You can bind values to a Statement in various ways.
Many Statement methods allow for inline binding of values. This means that the provided value will be represented by an auto-generated placeholder name in the query string, and the value itself will be retained for binding into that placeholder at query execution time.
For example, given this statement ...
$select
->columns('*')
->from('foo')
->where('bar = ', $bar_value); // binds $bar_value inline
... a subsequent call to getQueryString()
will return:
SELECT *
FROM foo
WHERE bar = :_1_1_
Note:
The first part of the auto-generated placeholder name will increment each time a new statement is created; the second part will increment for each inline value bound to that statement.
If $bar_value
is foo-bar
, calling getBindValues()
will return:
[
':_1_1_' => ['foo-bar', \PDO::PARAM_STR],
]
Note that the placeholder is automatically recognized as a string; the same will be true for nulls, integers, and floats.
If you want to explicitly bind the value as some other type, you can pass that type after the value:
$select
->columns('*')
->from('foo')
->where('bar = ', $bar_value, \PDO::PARAM_LOB);
If you bind an array inline, the Statement will bind each element separately with its own placeholder, comma-separate the placeholders, and wrap them in parentheses. This makes using an IN() condition very convenient.
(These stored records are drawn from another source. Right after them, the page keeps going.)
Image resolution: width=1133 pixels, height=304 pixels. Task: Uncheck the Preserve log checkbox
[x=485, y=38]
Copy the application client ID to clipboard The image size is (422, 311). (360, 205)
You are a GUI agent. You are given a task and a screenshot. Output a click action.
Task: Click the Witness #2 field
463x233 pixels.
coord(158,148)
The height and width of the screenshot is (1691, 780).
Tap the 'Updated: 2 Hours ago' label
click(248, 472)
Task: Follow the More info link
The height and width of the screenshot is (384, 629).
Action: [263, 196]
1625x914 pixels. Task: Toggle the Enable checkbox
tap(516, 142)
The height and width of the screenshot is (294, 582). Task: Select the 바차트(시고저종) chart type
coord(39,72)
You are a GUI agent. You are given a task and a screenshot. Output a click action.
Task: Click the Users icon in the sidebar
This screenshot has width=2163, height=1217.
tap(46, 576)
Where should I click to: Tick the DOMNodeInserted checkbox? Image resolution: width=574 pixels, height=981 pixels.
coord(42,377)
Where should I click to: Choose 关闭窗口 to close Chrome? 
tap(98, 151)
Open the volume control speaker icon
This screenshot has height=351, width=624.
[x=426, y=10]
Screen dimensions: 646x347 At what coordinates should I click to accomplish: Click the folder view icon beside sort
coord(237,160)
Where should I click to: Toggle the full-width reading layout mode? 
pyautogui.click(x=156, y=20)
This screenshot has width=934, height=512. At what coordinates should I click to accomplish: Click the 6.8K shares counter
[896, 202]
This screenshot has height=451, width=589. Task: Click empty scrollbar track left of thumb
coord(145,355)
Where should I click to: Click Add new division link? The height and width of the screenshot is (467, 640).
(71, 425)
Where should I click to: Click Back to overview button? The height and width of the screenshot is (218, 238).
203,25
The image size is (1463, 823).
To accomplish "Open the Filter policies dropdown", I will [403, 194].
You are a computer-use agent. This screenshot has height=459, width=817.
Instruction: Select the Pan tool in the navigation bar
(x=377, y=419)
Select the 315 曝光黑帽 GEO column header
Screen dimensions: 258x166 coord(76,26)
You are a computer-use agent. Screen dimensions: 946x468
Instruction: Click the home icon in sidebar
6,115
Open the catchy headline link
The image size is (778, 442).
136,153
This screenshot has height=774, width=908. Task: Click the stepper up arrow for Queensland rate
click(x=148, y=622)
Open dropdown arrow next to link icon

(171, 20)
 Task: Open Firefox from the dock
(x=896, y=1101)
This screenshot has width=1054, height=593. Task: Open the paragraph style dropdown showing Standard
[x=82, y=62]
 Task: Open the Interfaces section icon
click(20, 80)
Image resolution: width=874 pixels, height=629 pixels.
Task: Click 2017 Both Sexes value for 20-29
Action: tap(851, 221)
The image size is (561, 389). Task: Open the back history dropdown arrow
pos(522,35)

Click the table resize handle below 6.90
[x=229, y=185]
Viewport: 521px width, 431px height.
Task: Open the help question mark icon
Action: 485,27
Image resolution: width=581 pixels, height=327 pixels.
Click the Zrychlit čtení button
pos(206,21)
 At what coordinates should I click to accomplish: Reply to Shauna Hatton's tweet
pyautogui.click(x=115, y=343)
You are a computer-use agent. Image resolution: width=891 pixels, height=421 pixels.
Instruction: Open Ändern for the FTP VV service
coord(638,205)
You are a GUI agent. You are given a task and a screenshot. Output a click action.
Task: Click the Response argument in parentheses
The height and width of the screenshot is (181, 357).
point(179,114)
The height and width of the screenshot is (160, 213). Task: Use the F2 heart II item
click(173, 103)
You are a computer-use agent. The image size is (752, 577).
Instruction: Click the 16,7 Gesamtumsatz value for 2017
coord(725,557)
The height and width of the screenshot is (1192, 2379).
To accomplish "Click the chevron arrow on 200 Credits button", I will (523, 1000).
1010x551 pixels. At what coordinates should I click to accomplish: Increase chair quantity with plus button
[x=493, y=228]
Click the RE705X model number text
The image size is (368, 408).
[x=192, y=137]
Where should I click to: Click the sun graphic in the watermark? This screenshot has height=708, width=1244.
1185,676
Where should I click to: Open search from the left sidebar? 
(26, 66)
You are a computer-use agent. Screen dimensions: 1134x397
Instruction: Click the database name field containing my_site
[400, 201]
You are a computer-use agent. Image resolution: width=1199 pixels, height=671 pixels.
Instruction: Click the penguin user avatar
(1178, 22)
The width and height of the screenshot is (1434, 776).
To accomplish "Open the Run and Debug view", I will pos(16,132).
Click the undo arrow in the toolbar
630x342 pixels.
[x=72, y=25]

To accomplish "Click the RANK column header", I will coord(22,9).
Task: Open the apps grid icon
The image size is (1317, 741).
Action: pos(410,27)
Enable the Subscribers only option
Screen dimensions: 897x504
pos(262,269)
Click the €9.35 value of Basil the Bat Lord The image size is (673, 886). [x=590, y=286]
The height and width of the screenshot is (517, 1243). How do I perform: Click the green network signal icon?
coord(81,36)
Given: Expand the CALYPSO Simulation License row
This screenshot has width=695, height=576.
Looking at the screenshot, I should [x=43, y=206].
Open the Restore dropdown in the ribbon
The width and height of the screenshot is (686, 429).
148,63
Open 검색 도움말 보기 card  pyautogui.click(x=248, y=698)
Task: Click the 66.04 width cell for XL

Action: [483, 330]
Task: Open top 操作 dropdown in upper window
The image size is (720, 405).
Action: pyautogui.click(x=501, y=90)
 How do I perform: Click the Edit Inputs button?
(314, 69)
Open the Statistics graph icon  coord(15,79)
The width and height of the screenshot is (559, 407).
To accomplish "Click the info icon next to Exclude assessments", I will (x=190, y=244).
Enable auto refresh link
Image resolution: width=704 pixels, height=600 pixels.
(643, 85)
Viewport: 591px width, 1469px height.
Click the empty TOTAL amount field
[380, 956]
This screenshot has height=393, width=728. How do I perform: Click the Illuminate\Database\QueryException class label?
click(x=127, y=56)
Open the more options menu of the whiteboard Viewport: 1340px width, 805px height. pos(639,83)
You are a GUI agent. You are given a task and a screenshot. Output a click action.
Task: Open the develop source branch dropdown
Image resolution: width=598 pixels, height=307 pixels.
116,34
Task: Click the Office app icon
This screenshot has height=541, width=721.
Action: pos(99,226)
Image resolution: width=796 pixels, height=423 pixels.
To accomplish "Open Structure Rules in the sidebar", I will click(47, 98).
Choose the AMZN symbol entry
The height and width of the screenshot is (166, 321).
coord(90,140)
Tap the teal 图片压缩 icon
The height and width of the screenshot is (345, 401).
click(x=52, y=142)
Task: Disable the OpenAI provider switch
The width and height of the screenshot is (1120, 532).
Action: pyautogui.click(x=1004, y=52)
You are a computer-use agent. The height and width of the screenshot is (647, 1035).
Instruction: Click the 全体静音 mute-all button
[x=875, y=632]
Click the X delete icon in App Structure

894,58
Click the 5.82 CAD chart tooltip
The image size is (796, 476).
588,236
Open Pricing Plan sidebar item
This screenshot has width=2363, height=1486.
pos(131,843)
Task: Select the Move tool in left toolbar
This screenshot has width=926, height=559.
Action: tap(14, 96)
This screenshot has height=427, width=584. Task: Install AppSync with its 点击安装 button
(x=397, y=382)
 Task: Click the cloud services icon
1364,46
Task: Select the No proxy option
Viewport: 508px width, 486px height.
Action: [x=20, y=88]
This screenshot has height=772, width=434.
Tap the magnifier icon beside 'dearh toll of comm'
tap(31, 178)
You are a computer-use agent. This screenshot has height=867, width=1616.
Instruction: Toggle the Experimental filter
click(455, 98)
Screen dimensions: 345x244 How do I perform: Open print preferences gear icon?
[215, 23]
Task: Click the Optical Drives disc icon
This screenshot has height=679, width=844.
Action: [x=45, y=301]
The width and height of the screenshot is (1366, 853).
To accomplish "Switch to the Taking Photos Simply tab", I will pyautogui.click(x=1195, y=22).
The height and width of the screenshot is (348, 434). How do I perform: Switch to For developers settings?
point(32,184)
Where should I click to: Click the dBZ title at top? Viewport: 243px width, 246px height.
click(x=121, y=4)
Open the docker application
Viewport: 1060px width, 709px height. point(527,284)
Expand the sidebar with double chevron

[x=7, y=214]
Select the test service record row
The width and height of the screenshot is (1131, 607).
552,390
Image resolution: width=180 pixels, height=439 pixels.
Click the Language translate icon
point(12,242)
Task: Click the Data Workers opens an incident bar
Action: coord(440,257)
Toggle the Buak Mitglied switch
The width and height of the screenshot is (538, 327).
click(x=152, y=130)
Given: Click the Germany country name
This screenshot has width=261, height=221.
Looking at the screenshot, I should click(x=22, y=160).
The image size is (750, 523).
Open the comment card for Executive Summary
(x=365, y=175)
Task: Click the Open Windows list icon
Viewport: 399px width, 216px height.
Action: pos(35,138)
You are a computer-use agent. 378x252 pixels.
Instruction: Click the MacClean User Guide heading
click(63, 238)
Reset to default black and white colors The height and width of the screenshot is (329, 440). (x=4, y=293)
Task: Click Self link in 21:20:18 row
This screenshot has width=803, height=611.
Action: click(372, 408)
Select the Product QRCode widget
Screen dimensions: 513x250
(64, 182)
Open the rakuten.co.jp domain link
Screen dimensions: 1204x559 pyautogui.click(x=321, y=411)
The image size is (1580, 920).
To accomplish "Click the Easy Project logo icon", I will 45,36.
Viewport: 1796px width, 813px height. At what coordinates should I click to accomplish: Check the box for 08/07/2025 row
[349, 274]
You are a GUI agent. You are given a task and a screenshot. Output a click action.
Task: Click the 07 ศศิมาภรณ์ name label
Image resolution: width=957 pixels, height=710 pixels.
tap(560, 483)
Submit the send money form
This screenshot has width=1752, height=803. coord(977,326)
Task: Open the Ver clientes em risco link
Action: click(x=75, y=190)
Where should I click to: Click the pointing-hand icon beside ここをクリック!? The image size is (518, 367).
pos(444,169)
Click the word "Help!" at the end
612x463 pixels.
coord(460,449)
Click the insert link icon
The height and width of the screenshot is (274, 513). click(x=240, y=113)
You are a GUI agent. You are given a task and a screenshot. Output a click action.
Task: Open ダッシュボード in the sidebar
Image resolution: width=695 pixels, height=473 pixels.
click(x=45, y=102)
$bar_value = ['foo', 'bar', 'baz'];
// SELECT * FROM foo WHERE bar IN (:_1_1_, :_1_2_, :_1_3_)
$select
->columns('*')
->from('foo')
->where('bar IN ', $bar_value);
Finally, if the inline value is itself a Statement, it will be converted to
a string via getQueryString()
and returned surrounded in parentheses:
// SELECT * FROM foo WHERE bar IN (SELECT baz FROM dib)
$select
->columns('*')
->from('foo')
->where('bar IN ', $select->subSelect()
->columns('baz')
->from('dib')
);
Note:
Any values bound to the sub-statement will be transferred to the main statement.
sprintf()
Inline BindingIf you need to bind more than one value into a condition, you can use an
sprintf
variation of implicit binding. Pass an expression string formatted for
sprintf
along with the values to bind:
// SELECT * FROM foo WHERE bar BETWEEN :_1_1_ AND :_1_2_
$select
->columns('*')
->from('foo')
->whereSprintf(
'bar BETWEEN %s AND %s',
$low_value,
$high_value
);
Note that you should use only %s
in the format string, since it is the
placeholder token that will be interpolated into the expression, not the
actual value.
You can still use the normal PDO binding approach, where you explicitly set named parameters in conditions, and then bind the values with a separate call:
$select
->columns('*')
->from('foo')
->where('bar = :bar')
->orWhere('baz = :baz')
->bindValue('bar', $bar_value);
->bindValue('baz', $baz_value);
These too will automatically recognize strings, nulls, integers, and floats,
and set the approporate PDO parameter type. If you want to explicitly bind the
value as some other type, pass an optional third parameter to bindValue()
:
$select
->columns('*')
->from('foo')
->where('bar = :bar')
->orWhere('baz = :baz')
->bindValue('bar', $bar_value, \PDO::PARAM_LOB);
->bindValue('baz', $baz_value);
You can also bind multiple values at once ...
$select
->columns('*')
->from('foo')
->where('bar = :bar')
->orWhere('baz = :baz')
->bindValues([
'bar' => $bar_value,
'baz' => $baz_value
);
... but in that case you will not be able to explicitly set the parameter types.
The automatic binding of array elements, as with implicit inline binding, does not work with explicit parameter binding.